Lest we forget: during his lifetime, J.S. Bach was mostly known as a great organist. Since the solo keyboard performances were normally improvised, we may have only the faintest idea of what his virtuosity was like. That it dazzled, we know. How it dazzled, we can only guess from contemporary descriptions and from the written-down compositions that survive. The Fantasy and Fugue in G Minor, for example, are said to have been first improvised and then written down. This hardly seems possible to mere mortals, but then Bach regularly seems to transcend that category, doesn’t he? Most often, naturally, to us he does so via his compositions that manage to be models/marvels of erudition and expressivity at the same time. Relatively few of them give evidence of the crowd-pleasing virtuoso.

So it is that, on a beautiful Sunday morning, I find myself spending some highly enjoyable time with one of the surviving compositions that I imagine give us a glimpse of the composer as dazzling virtuoso, “showing off,” if that’s not too one-dimensional a judgment for a work that also stands up on every level as a profound exercise in compositional structure and originality.

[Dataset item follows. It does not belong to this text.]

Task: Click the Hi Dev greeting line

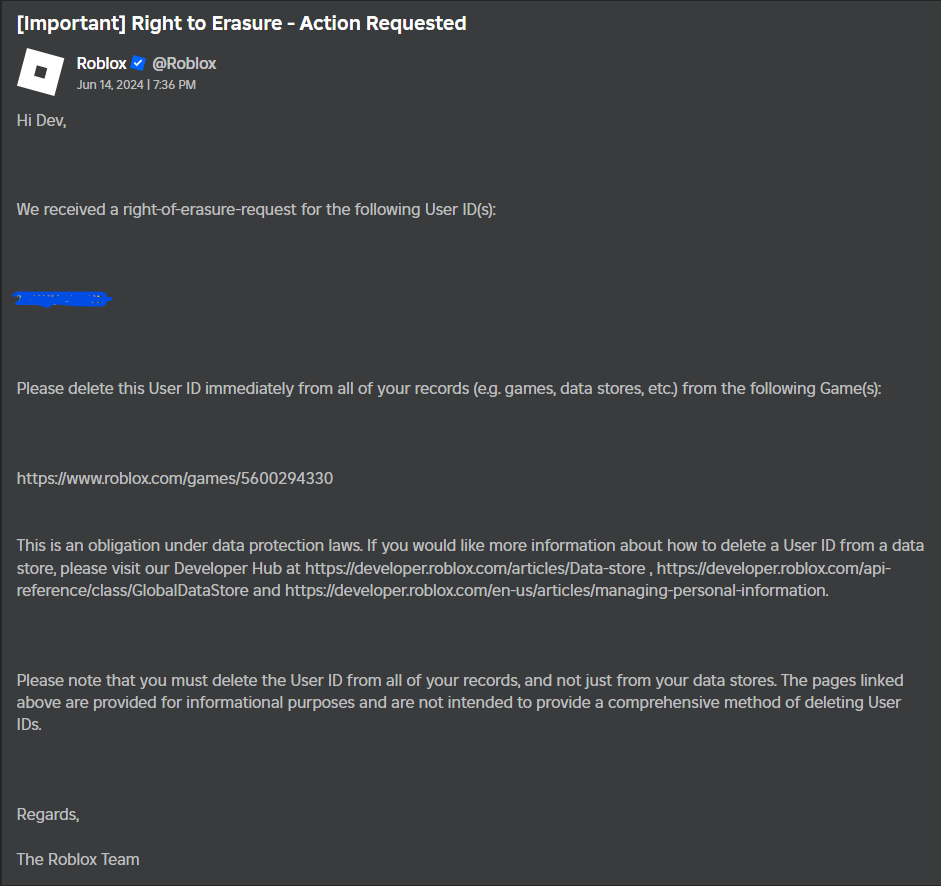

I followed three performances on YouTube, separated only by trips to the kitchen to fill the coffee cup. It has been a rewarding experience, and I recommend something like it.

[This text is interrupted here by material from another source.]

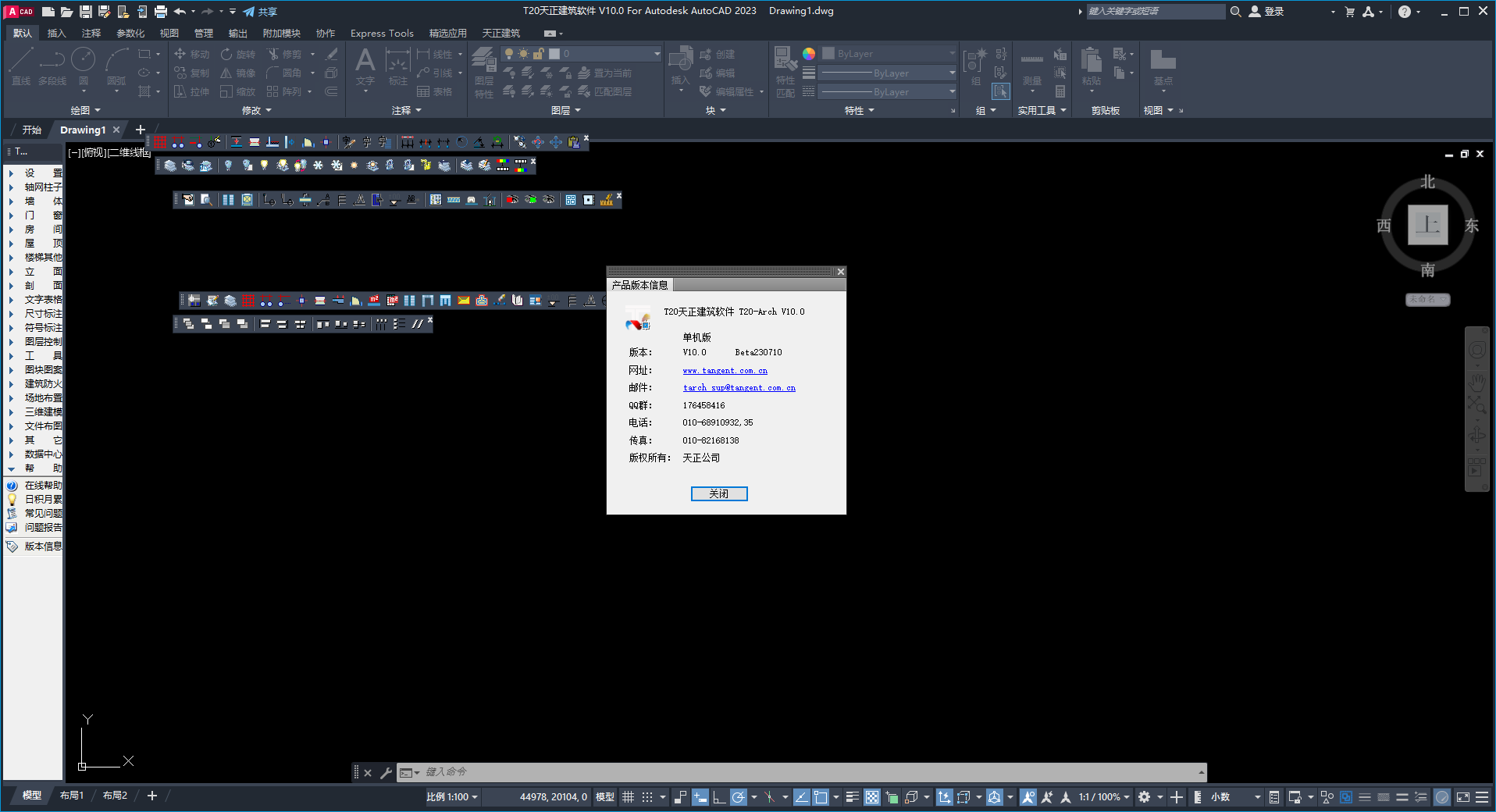
Task: Open the www.tangent.com.cn website link
Action: (x=725, y=371)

The first is a fine performance by the venerable French virtuoso Michel Chapuis. He evidences complete understanding of the improvisatory nature of the piece (helped in his perceptions, no doubt, by the fact that he is himself a renowned improviser), though not going as far in that direction as he might:

The second performance I listened to (and viewed, since in this instance we get to see the very soignée performer) is by the young Maria-Magdalena Kaczor, playing a modern French instrument. This is a comparatively self-effacing affair—which in itself is not, I’d contend, a good idea for this work—but the virtuosity still shines through, and I particularly like the transparent registration for the dancing fugue:

The biggest surprise for me, however, came from the sometimes tiresomely, self-consciously iconoclastic Virgil Fox. The late virtuoso, for whom no technical limitations ever seemed to exist, was well-known for sometimes sacrificing the composition in favor of the performer. (I say this as one who, contrary to many, insistently maintains that the performance takes priority always. The pious idea that the performer is only the servant of the composer would have made performer-composers from Bach to Chopin to Saint-Saëns stare in incomprehension.) But, in my view, he achieves in this performance, through somewhat different means, the most important effects that historically informed performances aim at, or at least should aim at. The rthymic vitality, the unambiguous accentuation (always the most tricky thing on an instrument in which every note is exactly the same volume as its neighbor but, by auditory illusion can seem otherwise) are masterly. Even though the plentiful registration changes would probably have been unlikely (and a few impossible) on Bach’s instruments, he was himself renowned for the unconventional effects that he confected. So I surprise myself a little by saying: if you’re going to listen to only one of these three interpretations, I recommend that of the old Fox. I am very far from being one of those people who like to say of certain performers—Wanda Landowska, for frequent example—”He/she may do things wrong, but he/she captures the right spirit.” It happens that I’d be hard put to call anything Virgil Fox does here as “wrong.” The spirit of the piece does take over:

Note: All three of these videos were recommended to me this morning in a post by Kenneth Sybesma on the e-mail list “Pipe Organs and Related Topics” (http://www.albany.edu/piporg-l/). His cited them in his enlightening discussion of the performers’ registrational choices in this piece, which is often considered problematic in that regard—a fact that may also be evidence of its provision for somewhat unconventional virtuosic display by its original performer, the great Bach. This led to my own thoughts, in which other aspects predominate.)